套用ELISA 檢測食品中的殘留農藥主要為除草劑、殺蟲劑和殺菌劑。1993 年, 王勇等建立了測定三唑酮的ELISA 方法, 套用於黃瓜、梨等食品的檢測,其最低檢出限為40 ng/g, 回收率為92.44% ～98.18% , 與用氣相色譜檢測的結果吻合。1995 年, 余萬俊等用抗殺蟲脒單克隆抗體為試劑, 建立了間接競爭法、直接競爭法和標記抗原競爭法3 種檢測大米中殺蟲脒的ELISA, 使用直接競爭法的檢出限為0.05 ng/g, 相對標準偏差為5.1% ～16% 。2000 年Watanabe E 等用合成的烯菌靈半抗原偶聯蛋白質形成大分子免疫原進行免疫生產單克隆抗體, 建立了測定柑橘類水果中烯菌靈的ELISA 法。

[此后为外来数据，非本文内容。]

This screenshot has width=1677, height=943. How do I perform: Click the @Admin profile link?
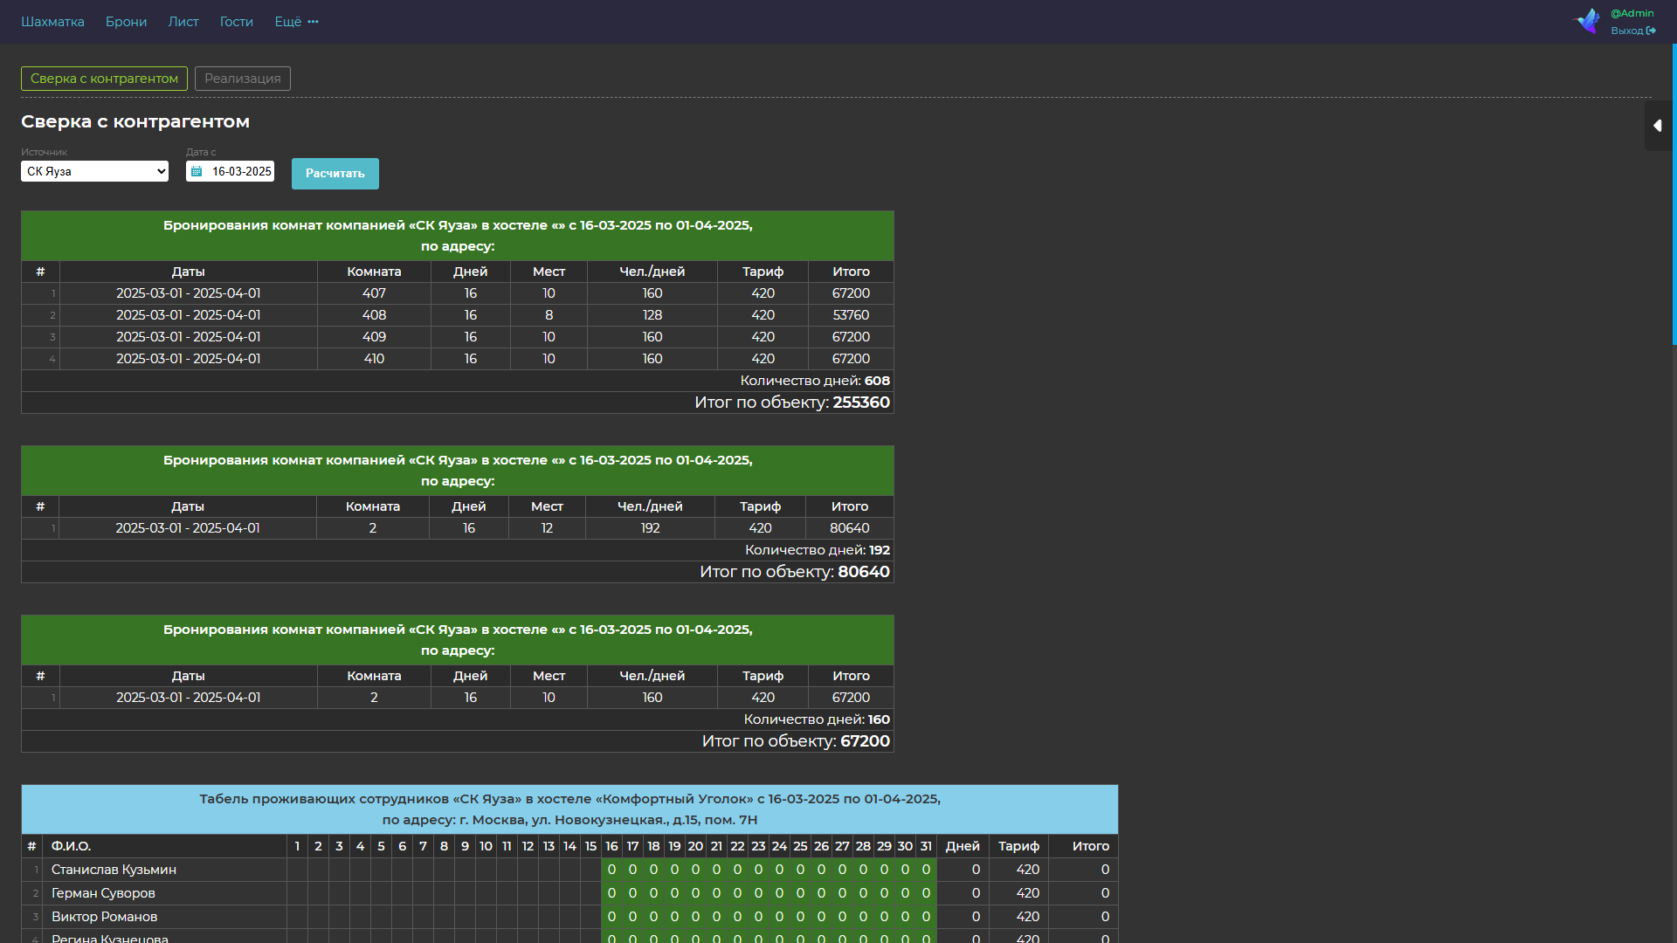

對日本檸檬、柑橘和葡萄柚中烯菌靈的檢測限為5 μg/g。2000 年Katsoudas E等建立了新鮮食品中氨基甲酸酯類殺蟲劑殘留的ELISA 法。在香蕉、番茄、桃等果蔬中檢測胺甲萘以及蟲蟎威的檢測限分別為2.0 μg/g 和8.0 μg/g。儘管ELISA 的檢測限度還不能完全達到經濟已開發國家技術法規和限量標準的要求,而且存在抗體製備不易和不能同時完成多種農藥殘留檢測等缺點, 但是由於該技術具有樣品前處理簡單、分析時間短、適合做成試劑盒用於現場篩選等優點, 使其可在蔬菜產區、蔬菜批發市場配備, 隨時把農藥殘留超標的蔬菜、水果杜絕在食用之前, 因此特別適用於我國分散生產、分散銷售的現狀。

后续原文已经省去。